This is mostly for the question bank use case, but implementing it should ensure better code quality overall through separation of concerns.
In a question bank, some users may be able to view the answers to a quiz question (e.g. teachers) while some shouldn't (e.g. students). Accordingly, #512674: Permission to view answers/solution outside of a quiz was implemented using roles. But there are also items that some teachers should have access to while others don't. E.g. teachers within a school get to see each others' answers but no one else (since they may not really be teachers). This requires a setting on the item itself.
There are modules like coherent_access that allow all sorts of policies on who can see and edit nodes. Unfortunately, the "view solutions" (really "answers") permission is finer grained than the node. We should allow other modules to create access policies in the same way though.
The easiest way to do this is have the answers be in a standard element of the content array and let other modules use hook_view() or hook_nodeapi() to hide answers when appropriate. This way our current role-based answer filter could be replaced or augmented by a more sophisticated filter, depending on the site configuration.
Comments
Comment #1
turadg commentedI first implemented a nodeapi view hook to do this. I had to eliminate drupal_get_form() in quiz_question_view(), which is a good thing in itself. I also changed Multichoice::getNodeView(), with more mixed results. Falcon, I hope it's progress.

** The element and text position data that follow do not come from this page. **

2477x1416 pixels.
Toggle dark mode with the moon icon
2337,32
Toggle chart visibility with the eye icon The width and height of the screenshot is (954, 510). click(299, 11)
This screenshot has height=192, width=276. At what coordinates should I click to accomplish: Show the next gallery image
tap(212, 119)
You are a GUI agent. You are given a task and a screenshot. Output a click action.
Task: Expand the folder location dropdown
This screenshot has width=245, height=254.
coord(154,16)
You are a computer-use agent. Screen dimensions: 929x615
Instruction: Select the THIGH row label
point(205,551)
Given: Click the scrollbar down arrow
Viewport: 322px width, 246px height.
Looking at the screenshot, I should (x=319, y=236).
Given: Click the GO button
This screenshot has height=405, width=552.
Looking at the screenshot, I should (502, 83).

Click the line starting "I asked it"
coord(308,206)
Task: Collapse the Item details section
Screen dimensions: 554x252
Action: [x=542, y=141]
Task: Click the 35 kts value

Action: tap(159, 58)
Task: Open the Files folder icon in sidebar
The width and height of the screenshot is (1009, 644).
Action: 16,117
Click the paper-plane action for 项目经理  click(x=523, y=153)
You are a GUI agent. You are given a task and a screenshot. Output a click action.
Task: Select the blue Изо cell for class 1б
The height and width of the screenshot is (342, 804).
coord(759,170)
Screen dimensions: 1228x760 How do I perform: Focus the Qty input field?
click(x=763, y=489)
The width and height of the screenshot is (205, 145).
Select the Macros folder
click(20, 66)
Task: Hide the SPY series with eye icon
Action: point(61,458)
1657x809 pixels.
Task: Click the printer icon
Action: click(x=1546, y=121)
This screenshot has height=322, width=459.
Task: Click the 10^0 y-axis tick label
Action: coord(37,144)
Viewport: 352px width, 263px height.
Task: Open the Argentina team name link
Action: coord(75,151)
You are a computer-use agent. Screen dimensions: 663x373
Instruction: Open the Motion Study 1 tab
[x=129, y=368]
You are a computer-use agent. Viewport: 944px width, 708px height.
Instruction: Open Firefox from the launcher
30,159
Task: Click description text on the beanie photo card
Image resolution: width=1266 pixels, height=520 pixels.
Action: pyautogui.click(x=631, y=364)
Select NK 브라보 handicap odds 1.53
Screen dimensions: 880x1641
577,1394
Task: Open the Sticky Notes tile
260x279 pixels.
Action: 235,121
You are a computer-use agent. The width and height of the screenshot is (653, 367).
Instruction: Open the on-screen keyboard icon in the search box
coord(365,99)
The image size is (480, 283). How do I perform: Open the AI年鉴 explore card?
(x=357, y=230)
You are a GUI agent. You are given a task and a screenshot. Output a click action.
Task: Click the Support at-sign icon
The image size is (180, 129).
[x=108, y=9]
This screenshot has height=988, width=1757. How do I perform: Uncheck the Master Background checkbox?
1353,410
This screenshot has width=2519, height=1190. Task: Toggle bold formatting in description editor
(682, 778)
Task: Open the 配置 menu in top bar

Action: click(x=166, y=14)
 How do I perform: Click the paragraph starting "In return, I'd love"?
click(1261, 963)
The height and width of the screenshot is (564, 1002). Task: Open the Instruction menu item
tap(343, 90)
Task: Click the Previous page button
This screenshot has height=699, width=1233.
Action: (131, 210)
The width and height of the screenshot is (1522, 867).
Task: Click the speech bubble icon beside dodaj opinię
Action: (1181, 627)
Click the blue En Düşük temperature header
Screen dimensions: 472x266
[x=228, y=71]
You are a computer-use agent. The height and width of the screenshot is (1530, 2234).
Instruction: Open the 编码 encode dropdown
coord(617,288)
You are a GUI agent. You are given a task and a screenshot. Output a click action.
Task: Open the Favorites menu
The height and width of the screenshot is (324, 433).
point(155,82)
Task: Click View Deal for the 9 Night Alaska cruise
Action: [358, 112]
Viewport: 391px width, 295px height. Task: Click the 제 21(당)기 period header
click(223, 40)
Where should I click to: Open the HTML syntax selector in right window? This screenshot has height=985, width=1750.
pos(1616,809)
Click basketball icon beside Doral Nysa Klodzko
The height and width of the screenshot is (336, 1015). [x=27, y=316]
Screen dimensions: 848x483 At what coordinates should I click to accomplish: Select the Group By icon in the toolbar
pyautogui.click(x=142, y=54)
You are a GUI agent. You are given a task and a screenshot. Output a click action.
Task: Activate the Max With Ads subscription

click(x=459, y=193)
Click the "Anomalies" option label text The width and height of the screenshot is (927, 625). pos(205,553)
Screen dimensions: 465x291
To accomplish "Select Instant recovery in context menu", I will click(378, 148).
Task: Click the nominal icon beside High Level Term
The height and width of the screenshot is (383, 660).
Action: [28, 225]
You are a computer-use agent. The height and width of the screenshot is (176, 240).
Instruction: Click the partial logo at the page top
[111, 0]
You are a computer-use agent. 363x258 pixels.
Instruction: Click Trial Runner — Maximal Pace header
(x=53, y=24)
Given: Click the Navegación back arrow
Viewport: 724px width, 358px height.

But after getting the view content to be alterable by nodeapi, I went on to making it work for questions_export and realized the best way to do it there would be with an access hook. I tried to use hook_access() with a different op, but it seems that's not permitted. So I made a new hook, hook_answers_access($node, $account) and re-implemented the site-wide permission using it. I also renamed the site-wide permission to "view answers for any quiz item".
Once that was all done, my separate module was pitifully small and I realized that such a blanket permission really fits in the main module. But at least now when another module wants to hook into that access, it can.